Musical Instruments For Kids - Parents Make These 10 Mistakes (Part 2)
Learning a musical instrument is arguably one of the most important aspects of your child's education. In getting them started in music, parents need to do more than merely provide the financing and car rides to music lessons. This article will discuss 5 more mistakes that parents can make when getting their child started in music.
In Part 1 of this article, I discussed the first 5 mistakes that parents make when getting their child started in learning a musical instrument. Here in Part 2, we will be looking the last 5 mistakes.
6. You might enroll your child into a group music lesson when you should have enrolled him/her into private lessons, or vice versa.

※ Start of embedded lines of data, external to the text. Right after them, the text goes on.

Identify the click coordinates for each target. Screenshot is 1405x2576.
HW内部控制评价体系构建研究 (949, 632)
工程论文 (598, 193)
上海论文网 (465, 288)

This really depends on the age of your child. If your child is very young, around 3-5 years-old, I would enroll him/her into a group lesson like a Suzuki class. I like group lessons, especially during the early childhood stages because it teaches social skills that will enrich development. And this is not too young to start because the Suzuki Method teaches how to play the instrument first and learning to read music later.
If the child is between 6 and 12-years-old, I would enroll her in private instruction. She will get the most out of the one-on-one attention. If you have it in your budget, you could enroll your child in the Suzuki class for a year, which meets once a week, and then also enroll her in private instruction once a week. This would give your kid the best of both worlds because the teaching methods are different. After a year of the Suzuki Method, I would just keep your kid in private lessons going forward.
7. You may have forced your child into taking lessons before they were ready, or you piqued her interest
It's very important to begin culturing your child into enjoying music. You can never force someone to like music. But there is evidence that suggests that young children who are exposed to music on a regular basis during the very early years will develop an inclination to the pleasures of music. You can have classical, jazz, or even pop music on all the time! The developing mind loves music.
I would also add that it's never too late to start having music on in the house and car regularly. If your child is above 6-years-old, you can still do the same thing. The difference will be that you should engage with your child in a conversation about the music you're listening to together. It will not only develop an appreciation for music but also a bond between you and your kid.
8. You may have chosen an instrument for your child that he/she is not interested in learning.
You can't choose an instrument that you always wanted to learn or that you may already know how to play. Also, please don't choose an instrument for your child because you like it. Even though kids don't always no yet what they like and don't like, you should let them choose. This will give them a chance to make a commitment and take responsibility for their decision. You will have to stress to them they will be practicing on that instrument every day so they understand their new responsibility.
9. Your child might quit and you don't know the real reason why
There could be many reasons why your child has decided to quit learning their musical instrument. But one reason that you should consider first is the teacher. If your child is enrolled in group lessons, sit in the back of the classroom and observe. Don't go out to run errands. Stay there and see how the teacher is instructing the class. Is she teaching in a way that you would find fun and interesting? If the answer is no, then your kid probably doesn't think so either.
If your child is taking private lessons, it would be wise to observe as well. Many private teaching studios have a window on the door so that you can watch the lesson without your child knowing. This is one way to investigate how the teacher is instructing your child, and also to see if your child is either misbehaving or not paying attention. If your child is misbehaving in the lesson, you are going to have to put a stop to this. It's the parent's job to put a little pressure on the child for this problem.
I would also have a conversation with the teacher to find out the reason why your child doesn't want to learn the instrument any more and if possible, how the lesson plan can be modified to pique interest again.
If you find that the teacher is not very good, not engaging, and not doing everything he/she can to motivate your kid, then you may want to consider changing teachers. But before you do that, send your child to a new teacher for one lesson to see if she likes it better. Just make sure you are present at that lesson. Even if you have to be in the room with them. Grab a magazine, sit behind your kid and out of view if possible. Just pretend to read your magazine, but pay attention to what's going on in the lesson.
10. Your child may have a lack of motivation to practice and you don't know how to deal with it correctly
Lack of motivation to practice doesn't mean the your child wants to quit altogether. It could mean that the material is very difficult. Or it could be just laziness. Your child needs support from her teacher and you to achieve. Learning a musical instrument will be one of the most challenging subjects that your kid faces in education. But the value of musical achievement will make everything else in your child's life much easier.
You could also create a “rewards program” at home. Offer your child a reward for practicing 30 minutes a day. Try your best to not make it bribery. You know what your kid likes. Use these things to entice her to practice and to take it seriously. When your kid learns a new song, you need to applaud her for the accomplishment and to encourage her to keep practicing and learning new songs.
Parent's Guide: How To Get Your Child Started In Music
Parent's: Keep Up The Good Work!
If you follow my instructions to avoid the mistakes above, I want you to know that you are doing a great job in getting your child past the challenging early stages of music education. The main point is to get involved and stay engaged in your child's music education and development. By doing this, you'll find comfort in knowing that you're doing all you can in helping your child.